Not quite yet, Miss Too Big For Yer Britches, we countered. What’s this big fat C on your paper?

Now, Annette is an honor roll student. A good student. But, like every parent, I want her to try harder, to work up to her potential (Yikes! I got this lecture in junior high, didn’t I, Mom?).

You see, although there are many fine teachers at her elementary school – and at the schools of your children – there are also too many unruly students, distractions and disciplinary problems in each classroom that teachers expend all their energy on the problem kids and the good students get short shrift.

“There are 24 kids in my son’s first grade class,” a friend tells me, “and 17 of them are out of control.”

Someone once said, “Where anything goes, everything usually does.” Who can learn anything in that environment?

“I’m waiting,” says my sister Carol who teaches high school science in Twinsburg, Ohio, “for the parents of the good students to revolt. To demand that something be done with problem students who are standing in their children’s way of a good education.”
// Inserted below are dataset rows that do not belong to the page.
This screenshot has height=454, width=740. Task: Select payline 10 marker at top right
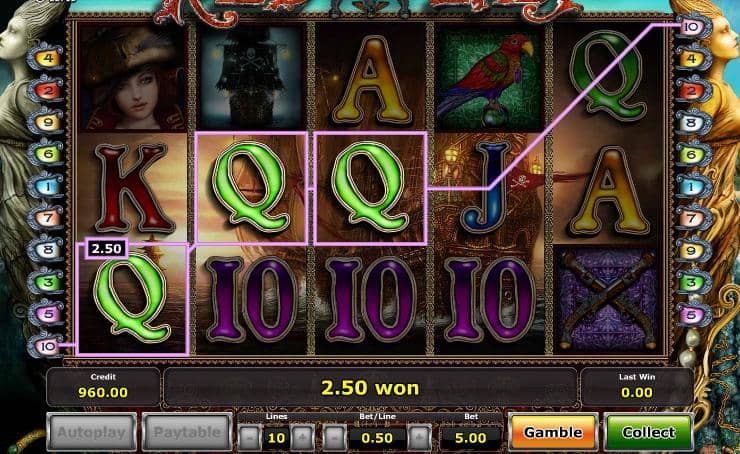tap(692, 27)
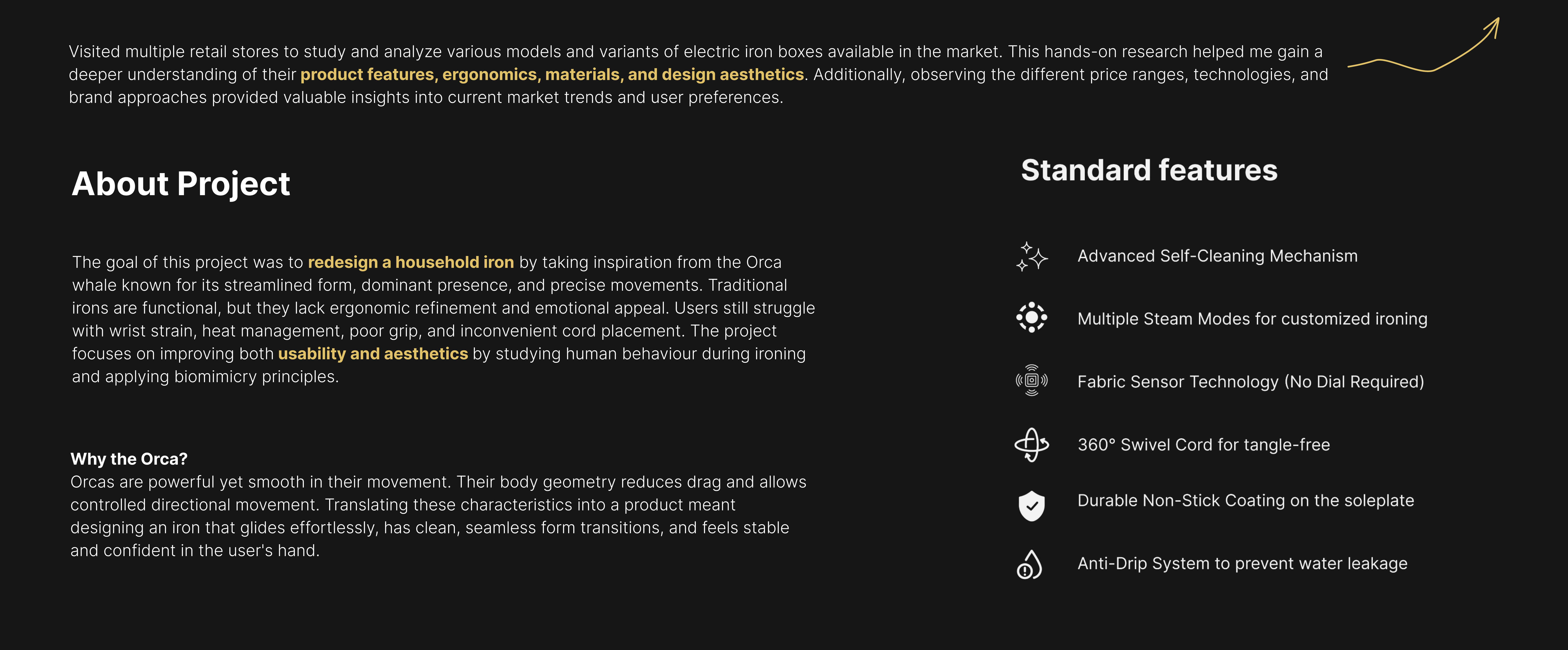Click the 'About Project' heading
The height and width of the screenshot is (650, 1568).
(181, 184)
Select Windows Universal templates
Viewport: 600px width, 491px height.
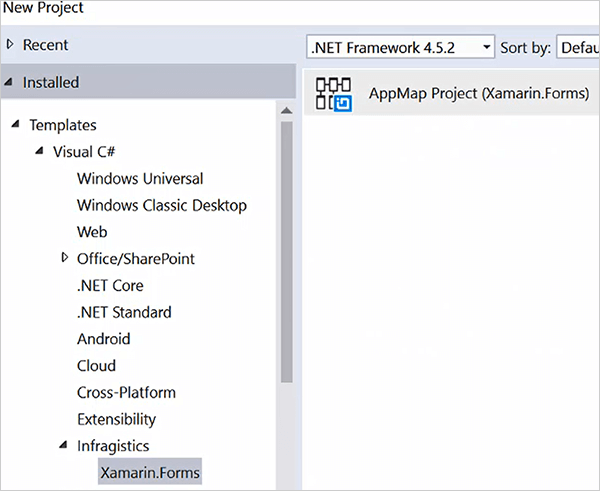click(x=140, y=179)
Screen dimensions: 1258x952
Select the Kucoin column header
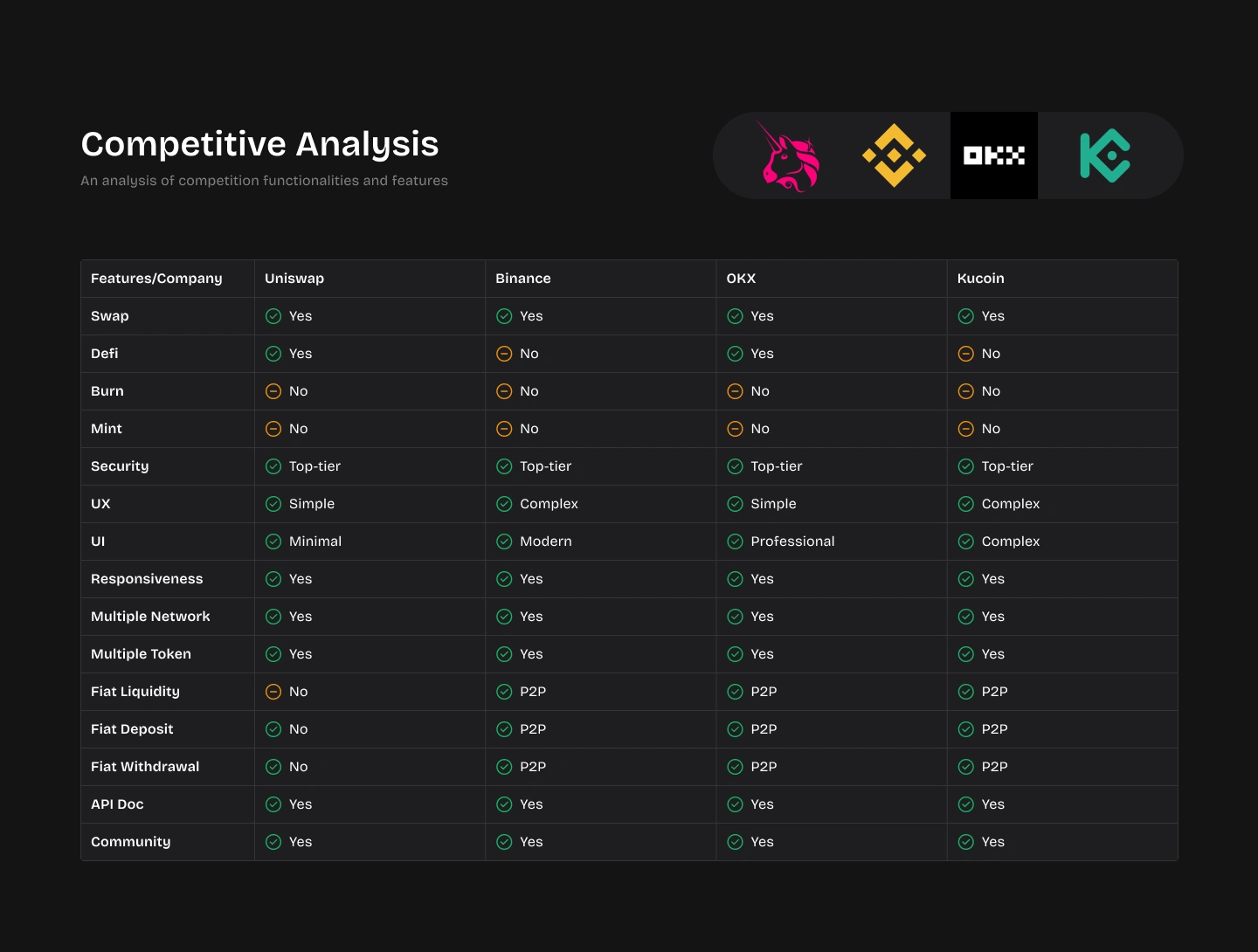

Classrooms, even the early years, are filled with disrespectful behavior; teachers’ hands are tied when it comes to discipline; students with emotional, social or behavioral problems get mainstreamed into regular classrooms without intervention; and parents think “my child wouldn’t do that.”

Columnist George F. Will hit the nail on the head in a piece earlier this month on the dismal world of K-12 public education: School woes won’t be fixed by money, but by stronger families and attentive home life.

Says Will: “The intractable problem for schools is ‘9/91’: Only 9 percent of the hours lived by young Americans between birth and their 18th birthdays is spent in school, and the other 91 percent – families, popular culture and the culture of the streets – often overwhelms what schools do.”

Will also cites information from the Educational Testing Service that “90 percent of the differences among the proficiency of public schools can be explained by five variables: number of parents in the home, days absent from school, hours spent watching television, quantity and quality of reading matter in the home, amount of homework done.

“Schools can only influence the last,” Will writes. “And now there is a movement to abolish homework, partly because it widens social inequalities by disproportionately benefiting children with attentive parents.”

Will is right. Schools are not the means by which society’s ills can be cured. Ask any teacher.

As for my children, all I can do is “gently encourage” their progress (and get in their face on occasion) no matter what grade they’re in. Don’t underestimate your own involvement.